TEXTO MOSTRADO:
+ + +

Para la socióloga Ana Patricia Balseca Veloz, máster en Género y Políticas de Igualdad en la Universidad de Valencia, España, el culto al cuerpo se convierte en un método de lucro a través de dietas, gimnasios, medicamentos e intervenciones quirúrgicas. Esta autoexigencia de los individuos los conduce a moldear sus cuerpos a un estándar de belleza mediante su propia lesión.

“En esta lucha constante en la que los ideales alienan a los sujetos a transformar y mutilar sus cuerpos, las mujeres están sujetas de forma más intensas, por lo que la ‘máquina normalizadora’ simboliza, a través de sus prácticas, una muestra de las relaciones desiguales entre los sexos y señala el aumento progresivo de las intervenciones quirúrgicas en las últimas décadas. Las personas sienten la necesidad de transformar sus cuerpos, agrandando o disminuyendo algunas partes para conseguir una mayor autoestima y reconocimiento en nuestra cultura”, asevera Balseca Veloz en su artículo “La presión estética: una manifestación más de violencia contra las mujeres”.

En 2023, el sector de medicina y cirugía estética a nivel mundial superó los 80 mil millones de dólares estadounidenses. Entre las operaciones de cirugía estética más demandadas a nivel mundial figuran las mamoplastias de aumento y las liposucciones. Por su parte, en el caso de la medicina estética, destacan las inyecciones de bótox y ácido hialurónico. Estados Unidos y Brasil encabezan la lista de países donde se realizan la mayor cantidad de procedimientos a nivel global. Cabe destacar, además, la juventud de las pacientes femeninas: el sector más representativo tiene entre 19 y 34 años. Como explica Balseca Veloz, entender la violencia estética implica analizar la manera interseccional en que esta afecta a diferentes poblaciones femeninas.

+ + +

Entradas de datos almacenados
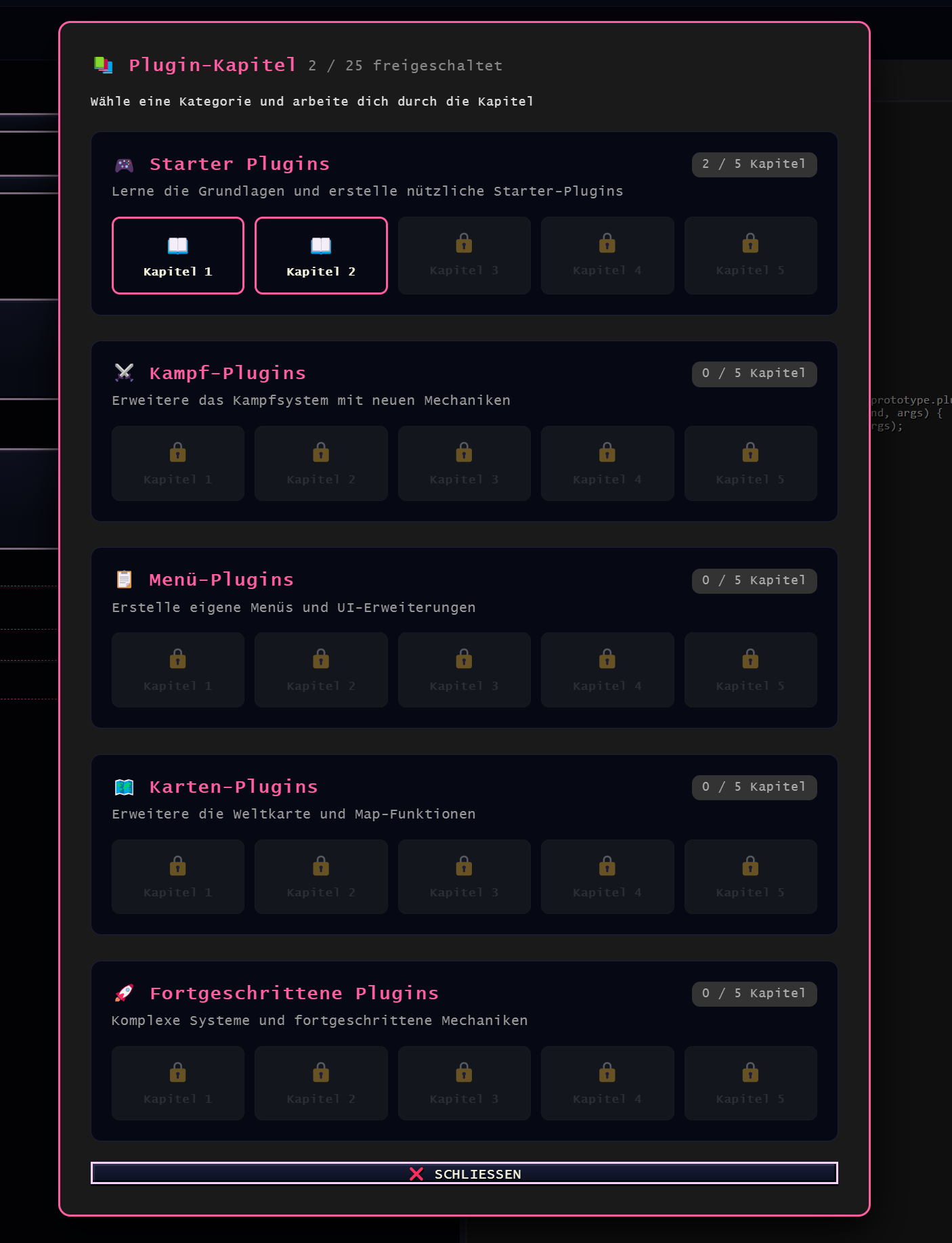
Task: Select the Kapitel 1 card label in Starter Plugins
Action: 177,271
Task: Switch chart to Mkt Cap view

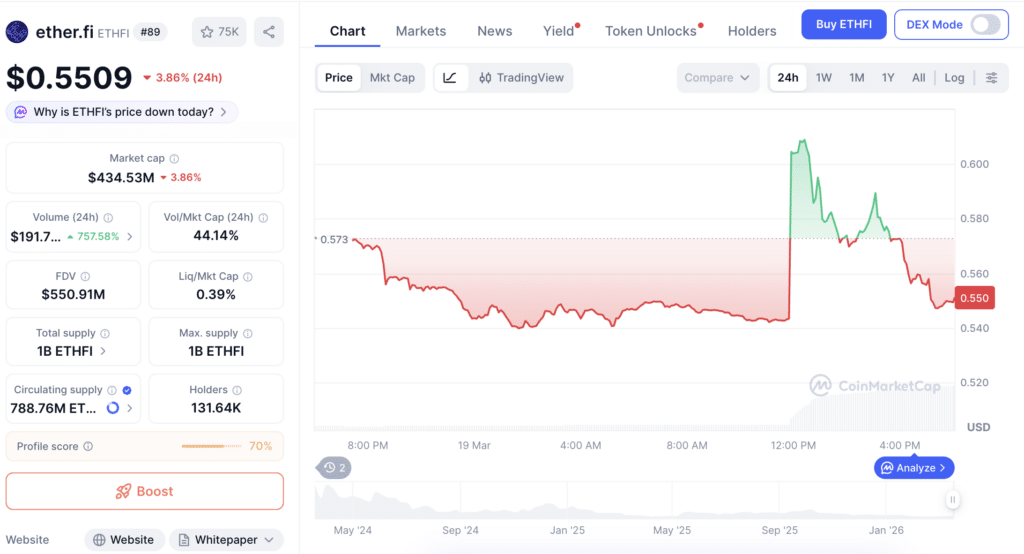Action: [392, 78]
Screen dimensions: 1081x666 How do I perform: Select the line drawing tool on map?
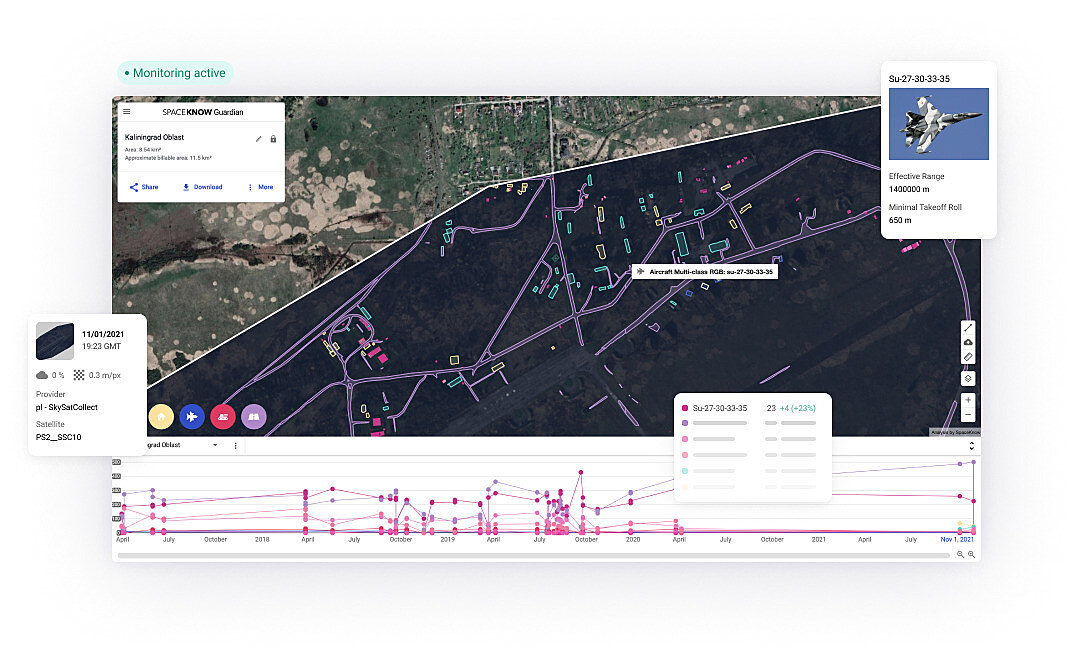968,328
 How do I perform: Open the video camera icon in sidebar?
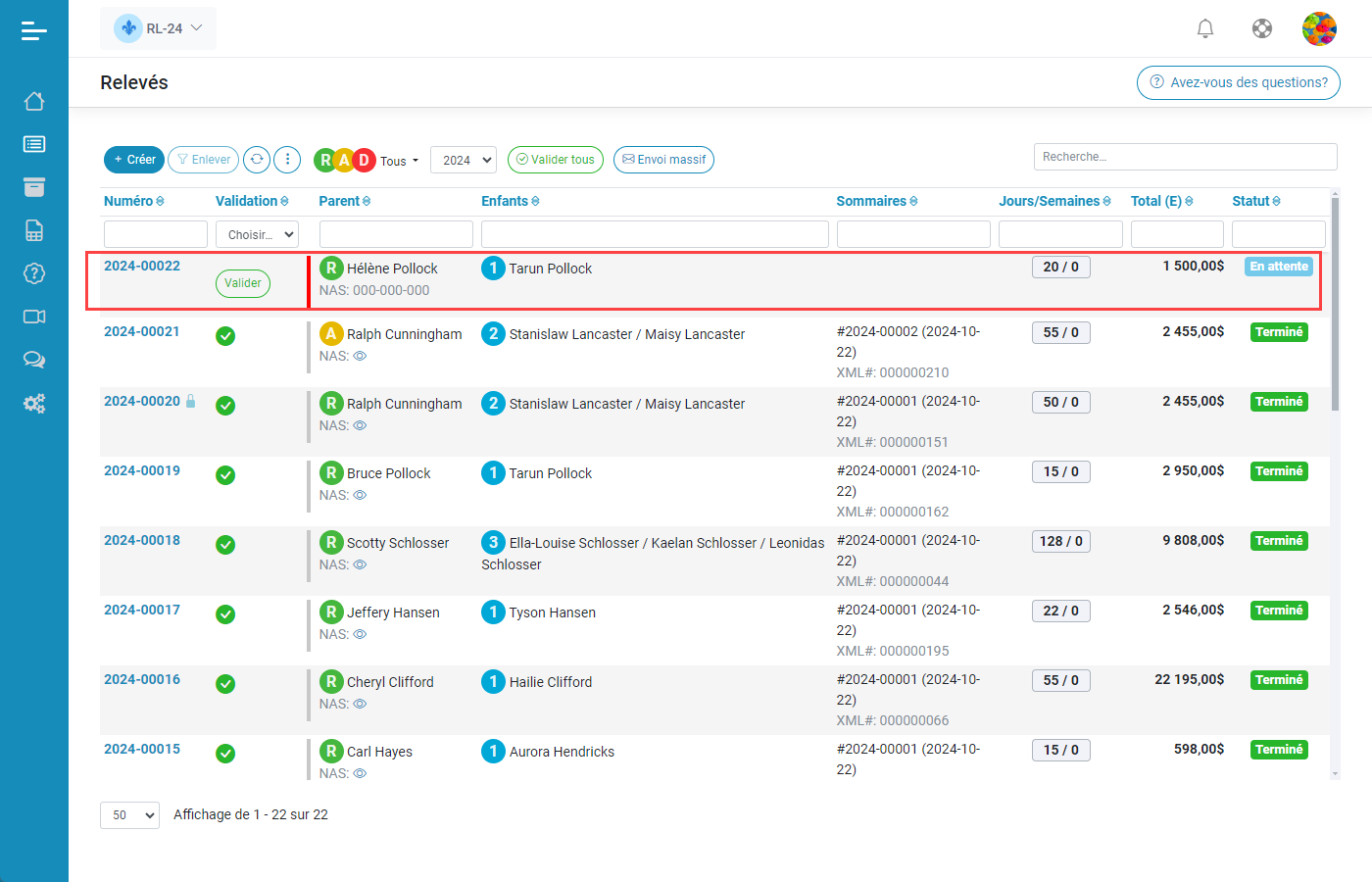34,317
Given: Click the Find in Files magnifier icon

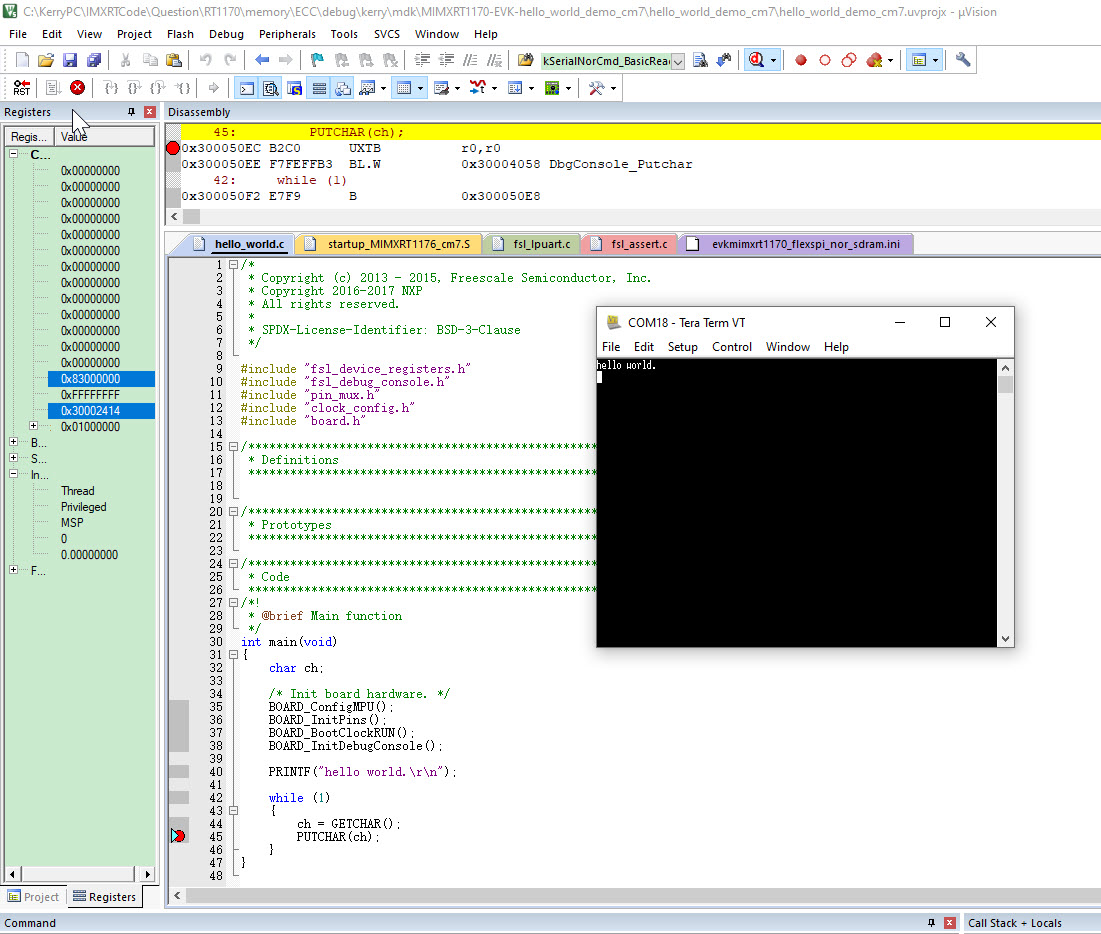Looking at the screenshot, I should tap(757, 59).
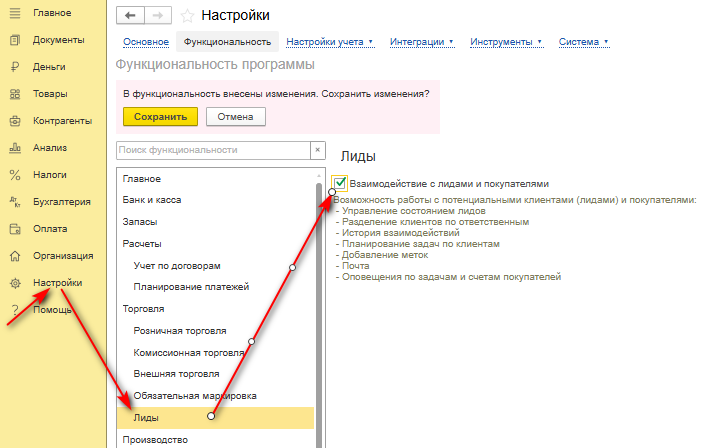
Task: Click the 'Отмена' button
Action: pyautogui.click(x=235, y=117)
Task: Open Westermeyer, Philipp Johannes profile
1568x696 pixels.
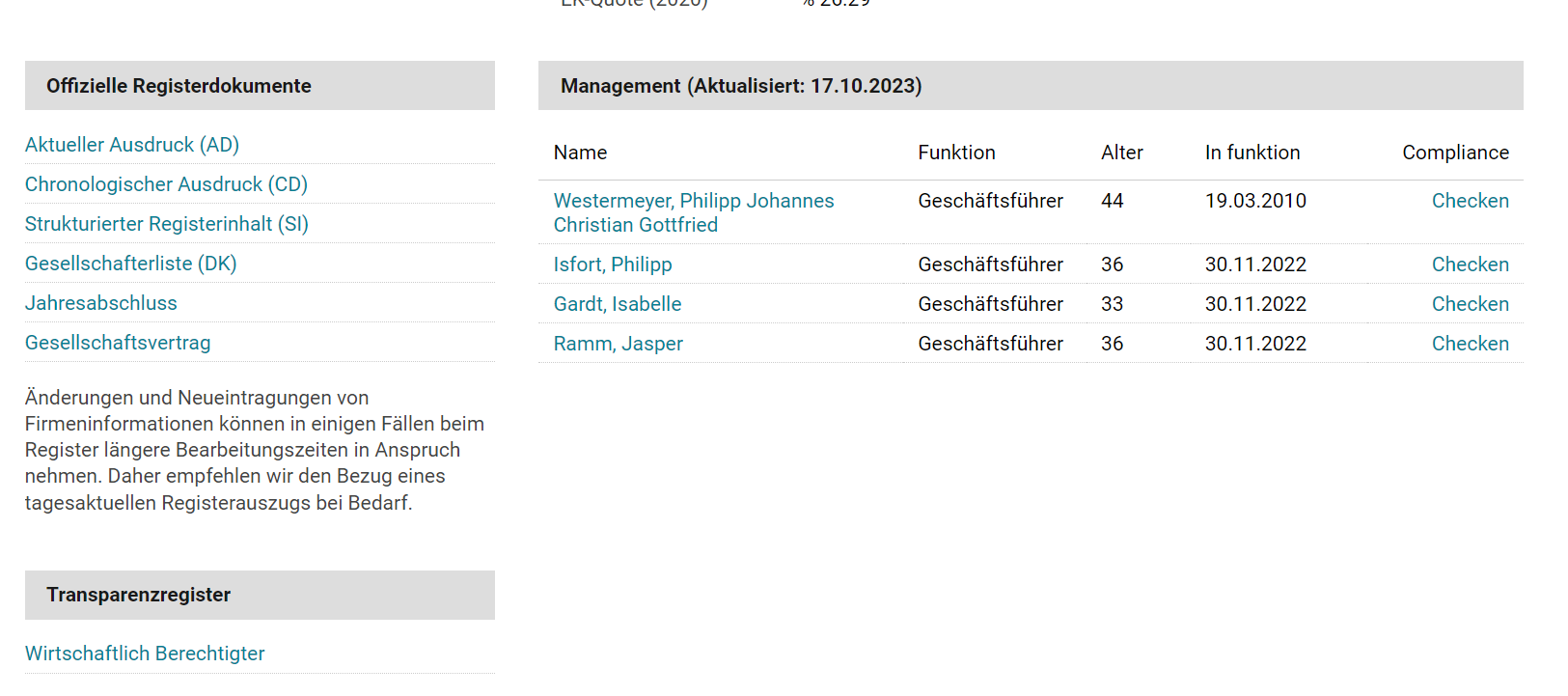Action: [x=693, y=201]
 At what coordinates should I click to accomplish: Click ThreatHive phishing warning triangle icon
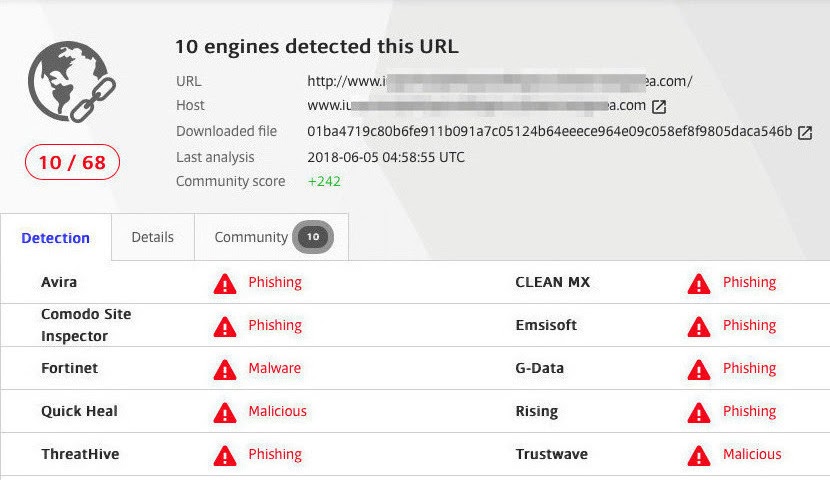tap(225, 455)
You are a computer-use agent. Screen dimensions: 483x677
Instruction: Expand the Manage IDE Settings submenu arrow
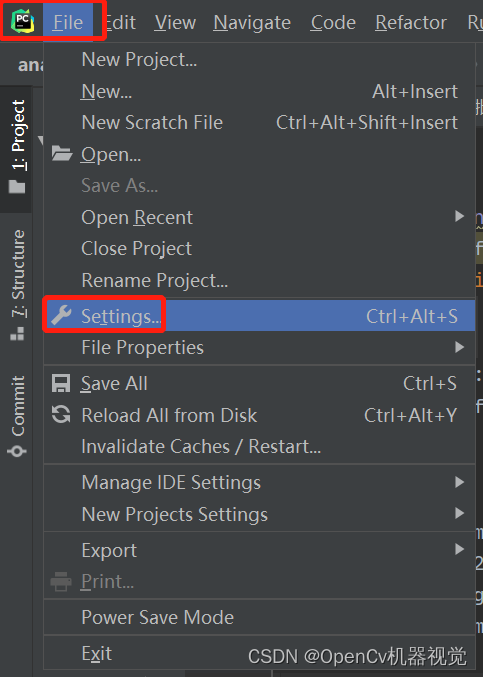[460, 482]
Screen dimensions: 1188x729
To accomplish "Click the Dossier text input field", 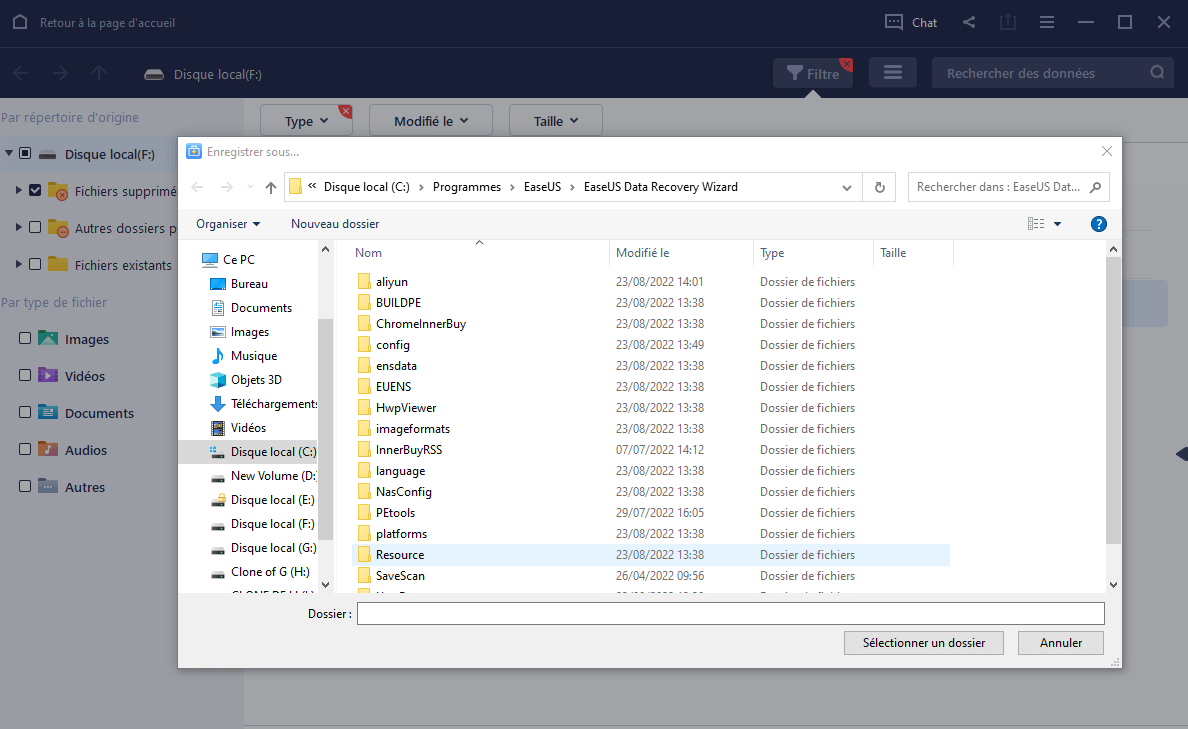I will coord(730,613).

+ + +

CONJUNTO DE TAREAS:
1. Copia sin cambios el fragmento del texto sobre la presión estética que empieza en "Para la socióloga" y termina en "su propia lesión.".
2. Prosigue el texto sobre la presión estética a partir de su última oración.
Los ítems no tienen ninguna relación con el texto sobre la presión estética.

RESPUESTAS ESPERADAS:
1.
Para la socióloga Ana Patricia Balseca Veloz, máster en Género y Políticas de Igualdad en la Universidad de Valencia, España, el culto al cuerpo se convierte en un método de lucro a través de dietas, gimnasios, medicamentos e intervenciones quirúrgicas. Esta autoexigencia de los individuos los conduce a moldear sus cuerpos a un estándar de belleza mediante su propia lesión.

2.
Desde la visión sexista: Si las mujeres no cumplen los estándares de belleza establecidos, su feminidad es inferior ante la visión masculina.

Desde lo racial: El modelo de belleza hegemónico occidental discrimina los rasgos afrodescendientes, indígenas, árabes, entre otros. La violencia estética niega la diversidad cultural, étnica y racial.

Desde el rechazo a la vejez: La gerontofobia denomina el rechazo a la vejez y a los ancianos. La violencia estética solo aprecia los cuerpos jóvenes.

Desde la gordofobia: Se impone la idea de que las personas gordas son inferiores física, estética e intelectualmente a las personas delgadas, atléticas y saludables. Incluso, tener unos kilos de más implica recibir críticas y comentarios sobre el peso.

Además, la violencia estética tiene consecuencias tangibles en la salud física y mental de las mujeres. Trastornos alimenticios como la anorexia y la bulimia, el abuso de cirugías plásticas y el consumo excesivo de productos cosméticos son solo algunos de los efectos de esta imposición. De acuerdo con la psicóloga Susie Orbach, la obsesión con la delgadez y la perfección física es una construcción social que responde a intereses comerciales y políticos, y no a una verdadera preocupación por el bienestar de las mujeres.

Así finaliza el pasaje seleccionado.